Again, not what you're thinking.
I assumed due to the noises coming out of my hard drive that when my computer started shutting itself off every 20 mins. or so, that the hard drive was failing. Why I used that as an excuse to replace the monitor with a shiny flat screen model well, let's just say we'd have to dig deeper into my shopaholic, gottahaveit psyche than I care to go. Of course, when that didn't work, I had to pony up the cash to actually replace the drive. Which I did, but then spent an entire day deleting programs and trying to ghost my original drive over to the new one. Not so easy when you're working in 20 minute intervals. I finally succeeded. In celebration I also decided to double the memory as long as I had the guts exposed. And yesterday I happily connected my new 300G hard drive to my system and fired it up. And nothing happened. Just a series of forlorn beeps. After determining that the hard drive wasn't installed wrong, I was afraid that after all my hard work that I had installed the wrong memory and fragged the whole thing. In desperation, I called the fine folks over at Kingston. Tech support patiently talked me through the fix, without once making fun of the fact that I amatuerishly installed the memory wrong. Problem solved.

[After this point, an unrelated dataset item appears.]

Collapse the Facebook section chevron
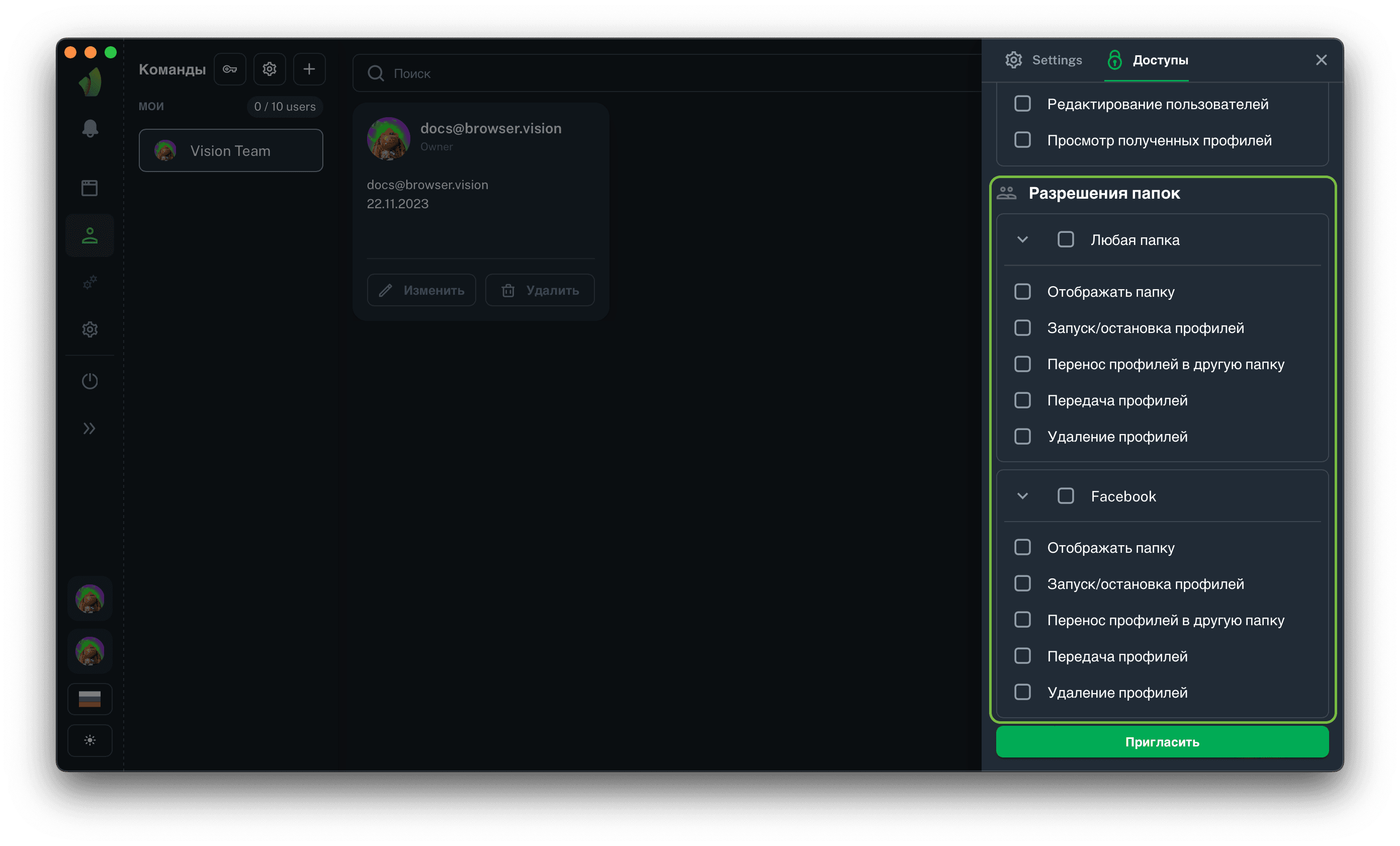This screenshot has height=846, width=1400. [x=1022, y=496]
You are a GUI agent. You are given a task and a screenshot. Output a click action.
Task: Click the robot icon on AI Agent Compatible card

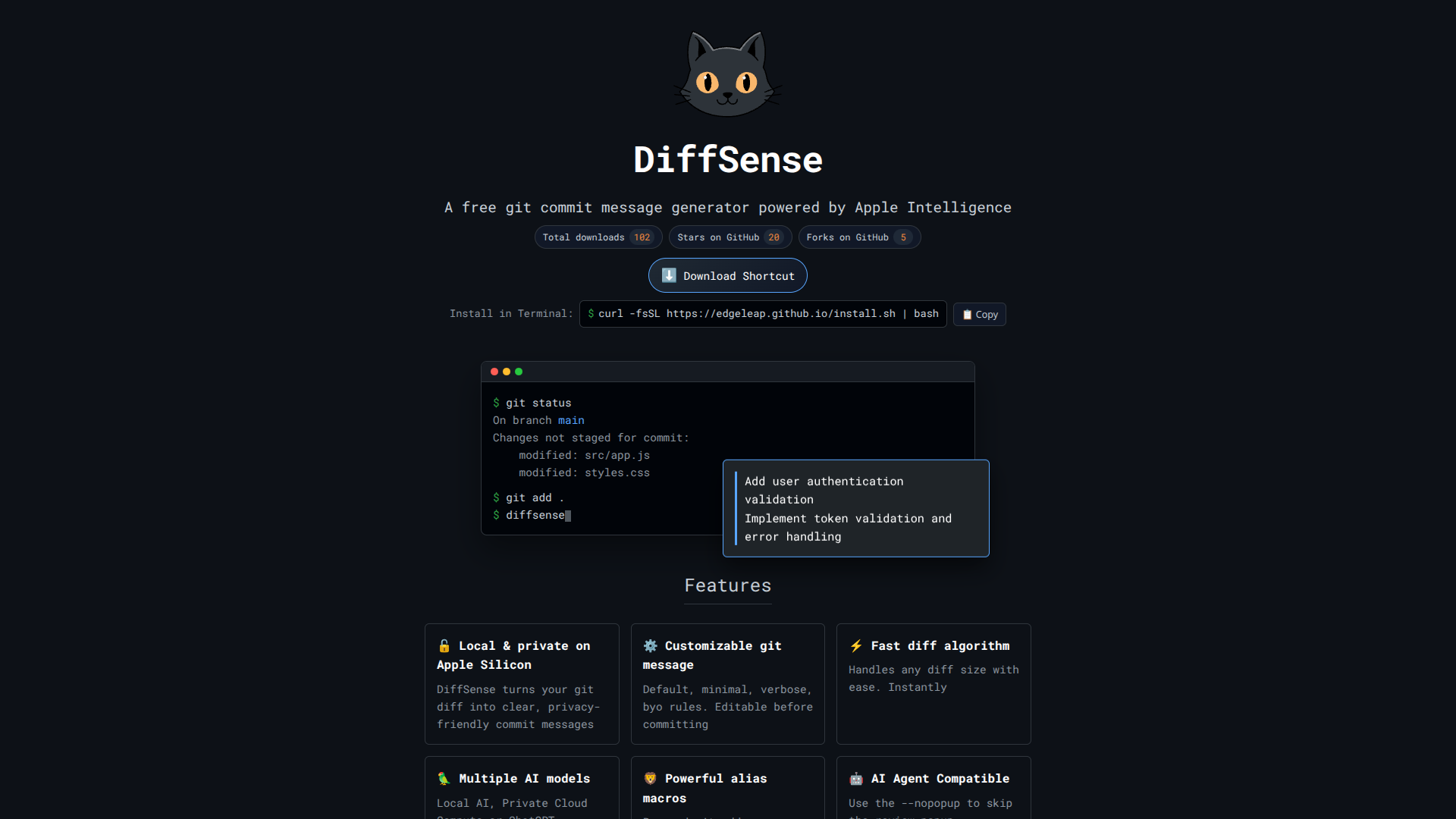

Again, I happily re-connected all the peripherals and got to re-installing my programs... 20 minutes later it died. At first, I thought that the problem was actually a virus or some malicious program that had sneaked in. But I'm pretty careful about not letting my computer get The AIDS. Finally I had the sense to Google up "PC shuts down repeatedly" and was led to a series of articles all saying the same thing. My system was probably overheating because a fan wasn't working. After blowing out the entire case with compressed gas, and trying but failing to get it fixed that way, I took the radical step of taking off the cover and turning on the PC and having a look. The CPU fan didn't even twitch. The fan not working was making the CPU overheat and the system was shutting itself off to protect itself.
10 dollars later (not counting the $200 monitor and the $80 hard drive and the $35 memory upgrade) my PC is, in fact, good enough to last several more years. If I want, I can even take that old creaky hard drive and use it for additional storage. What anyone needs with 440gigs of storage I'll never know.
Skills acquired:
How to shop for and PROPERLY INSTALL memory.
How to install a hard drive.
How to ghost a hard drive.
How to remove and replace a CPU fan.
Where the motherboard battery is located and what it looks like.